TASK DETAILS: Word for word, restate the lines of the data from the first through the one containing "[bootstrap-biz] (134, 2116)", and nothing else.

□ □ □ □

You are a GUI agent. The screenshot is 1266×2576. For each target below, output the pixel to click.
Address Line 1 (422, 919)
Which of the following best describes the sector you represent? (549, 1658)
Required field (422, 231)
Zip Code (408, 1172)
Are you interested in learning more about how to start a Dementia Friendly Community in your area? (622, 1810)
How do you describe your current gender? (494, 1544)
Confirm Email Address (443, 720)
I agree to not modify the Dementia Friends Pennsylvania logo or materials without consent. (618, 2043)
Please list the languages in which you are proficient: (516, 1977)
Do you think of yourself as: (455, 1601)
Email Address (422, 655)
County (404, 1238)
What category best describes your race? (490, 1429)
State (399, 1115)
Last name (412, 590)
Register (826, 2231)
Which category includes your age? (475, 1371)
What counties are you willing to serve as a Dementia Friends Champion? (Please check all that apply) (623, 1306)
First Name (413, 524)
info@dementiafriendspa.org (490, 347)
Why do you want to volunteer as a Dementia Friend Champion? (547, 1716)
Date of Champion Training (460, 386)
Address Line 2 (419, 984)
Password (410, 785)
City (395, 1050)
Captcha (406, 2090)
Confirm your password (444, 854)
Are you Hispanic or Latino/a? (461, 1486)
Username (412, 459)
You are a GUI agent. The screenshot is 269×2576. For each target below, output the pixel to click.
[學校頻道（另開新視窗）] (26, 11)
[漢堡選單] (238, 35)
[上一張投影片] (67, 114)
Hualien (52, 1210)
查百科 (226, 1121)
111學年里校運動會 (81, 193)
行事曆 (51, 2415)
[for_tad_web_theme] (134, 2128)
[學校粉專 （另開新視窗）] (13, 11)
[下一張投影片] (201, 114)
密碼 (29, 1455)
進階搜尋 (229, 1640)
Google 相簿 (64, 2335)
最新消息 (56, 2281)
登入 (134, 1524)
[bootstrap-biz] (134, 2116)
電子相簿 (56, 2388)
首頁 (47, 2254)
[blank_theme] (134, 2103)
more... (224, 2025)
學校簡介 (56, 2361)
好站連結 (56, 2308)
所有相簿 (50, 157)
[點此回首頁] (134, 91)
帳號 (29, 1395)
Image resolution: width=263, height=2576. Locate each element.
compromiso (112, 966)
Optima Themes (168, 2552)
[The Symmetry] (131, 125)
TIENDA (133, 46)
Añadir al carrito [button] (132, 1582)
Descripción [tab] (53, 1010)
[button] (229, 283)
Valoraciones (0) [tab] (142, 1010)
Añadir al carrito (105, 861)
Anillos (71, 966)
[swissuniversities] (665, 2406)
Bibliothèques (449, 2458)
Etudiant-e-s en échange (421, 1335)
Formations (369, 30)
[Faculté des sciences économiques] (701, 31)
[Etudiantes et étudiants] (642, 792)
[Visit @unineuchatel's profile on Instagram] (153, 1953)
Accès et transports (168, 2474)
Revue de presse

□ □ □ □

ANSWER TO THIS TASK:
You are a GUI agent. The screenshot is 1266×2576. For each target below, output the pixel to click.
Address Line 1 (422, 919)
Which of the following best describes the sector you represent? (549, 1658)
Required field (422, 231)
Zip Code (408, 1172)
Are you interested in learning more about how to start a Dementia Friendly Community in your area? (622, 1810)
How do you describe your current gender? (494, 1544)
Confirm Email Address (443, 720)
I agree to not modify the Dementia Friends Pennsylvania logo or materials without consent. (618, 2043)
Please list the languages in which you are proficient: (516, 1977)
Do you think of yourself as: (455, 1601)
Email Address (422, 655)
County (404, 1238)
What category best describes your race? (490, 1429)
State (399, 1115)
Last name (412, 590)
Register (826, 2231)
Which category includes your age? (475, 1371)
What counties are you willing to serve as a Dementia Friends Champion? (Please check all that apply) (623, 1306)
First Name (413, 524)
info@dementiafriendspa.org (490, 347)
Why do you want to volunteer as a Dementia Friend Champion? (547, 1716)
Date of Champion Training (460, 386)
Address Line 2 (419, 984)
Password (410, 785)
City (395, 1050)
Captcha (406, 2090)
Confirm your password (444, 854)
Are you Hispanic or Latino/a? (461, 1486)
Username (412, 459)
You are a GUI agent. The screenshot is 269×2576. For each target below, output the pixel to click.
[學校頻道（另開新視窗）] (26, 11)
[漢堡選單] (238, 35)
[上一張投影片] (67, 114)
Hualien (52, 1210)
查百科 (226, 1121)
111學年里校運動會 (81, 193)
行事曆 (51, 2415)
[for_tad_web_theme] (134, 2128)
[學校粉專 （另開新視窗）] (13, 11)
[下一張投影片] (201, 114)
密碼 (29, 1455)
進階搜尋 (229, 1640)
Google 相簿 (64, 2335)
最新消息 (56, 2281)
登入 (134, 1524)
[bootstrap-biz] (134, 2116)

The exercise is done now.